EXCERPTED PASSAGE ->
——————————

There is also a second factor, it is much easier to read a newspaper on the way to work in a city with a good public transportation system, where you can read the paper on the bus, subway or train. So how much has commuting habits to do with consuming news on a smart phone or tablet?

It’s unclear if AP has anything to do with the survey (i.e. Was the ad on the AP app paid for by the university or is  it a “house ad,” with AP participating and working with the data? Perhaps someone can clarify in comments)

But this is clear, with the crisis in journalism, this type of survey is not a help, it’s a hindrance.  If it’s American parochialism,  same old same old  will continue to fail with a world-wide audience and increasing world-wide tablet sales. If it’s the iTunes giveaway setting the survey parameters, it’s a bad as any survey that  is paid for by a corporate sponsor with a pre-determined outcome.  If it’s because of a lack of budget due to current restraints that make it impossible to crunch numbers from 15 million tablet owners, then the survey should have been done like someone like Pew who can look at the planetary picture.

Garbage in, Garbage out has no place in shaping the future of news.

NOTE and UPDATE
:  I can get Canadian news, via The Canadian Press (an organization I occasionally string for) via the AP app on my Android smart phone.   But the Local News function on the AP Ipad doesn’t work, My Ipad insists that I live in Manhattan, not Kitimat.

Two days after I made the initial post, on Oct. 27, 2010, I sent a note via my Ipad to AP tech support asking why can I get Canadian news on the Android and not on the iPad? I got a reply  “A Customer Support representative will respond within the next 24 hours.”

——————————

DATA FOR REVIEW ->
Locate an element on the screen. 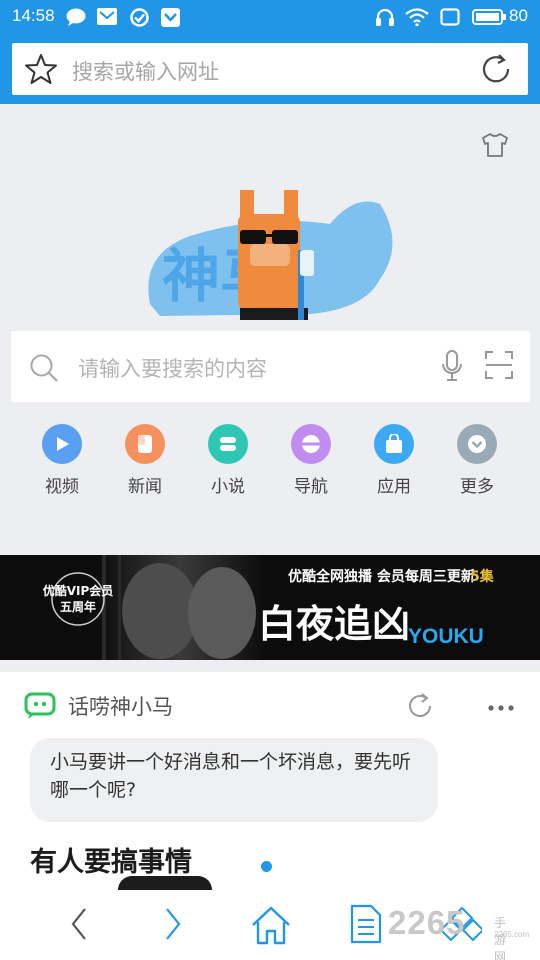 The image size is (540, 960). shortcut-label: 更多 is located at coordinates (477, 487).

——————————

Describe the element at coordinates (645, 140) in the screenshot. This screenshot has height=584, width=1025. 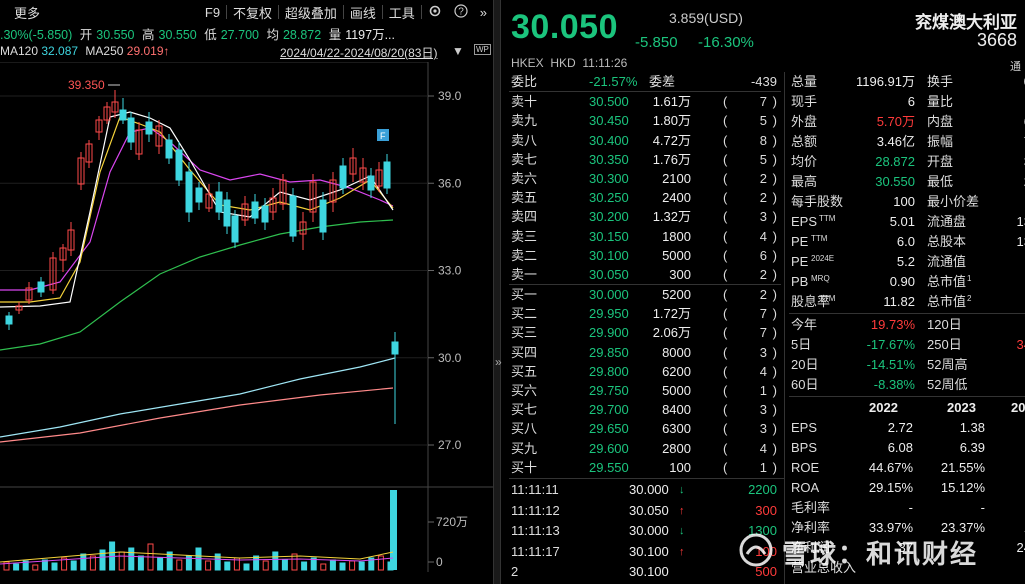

——————————

PROBLEM SET ->
1 > In the passage on news consumption, which organization does the writer occasionally string for?
2 > Return the wording of the passage on news consumption from "There is also" up to and including "clarify in comments)".
3 > Translate this sentence from the passage on news consumption into Spanish: "Garbage in, Garbage out has no place in shaping the future of news."

TASK-BY-TASK ANSWERS ->
1 > The Canadian Press.

2 >
There is also a second factor, it is much easier to read a newspaper on the way to work in a city with a good public transportation system, where you can read the paper on the bus, subway or train. So how much has commuting habits to do with consuming news on a smart phone or tablet?

It’s unclear if AP has anything to do with the survey (i.e. Was the ad on the AP app paid for by the university or is  it a “house ad,” with AP participating and working with the data? Perhaps someone can clarify in comments)

3 > «Garbage in, Garbage out» no tiene cabida en la configuración del futuro de las noticias.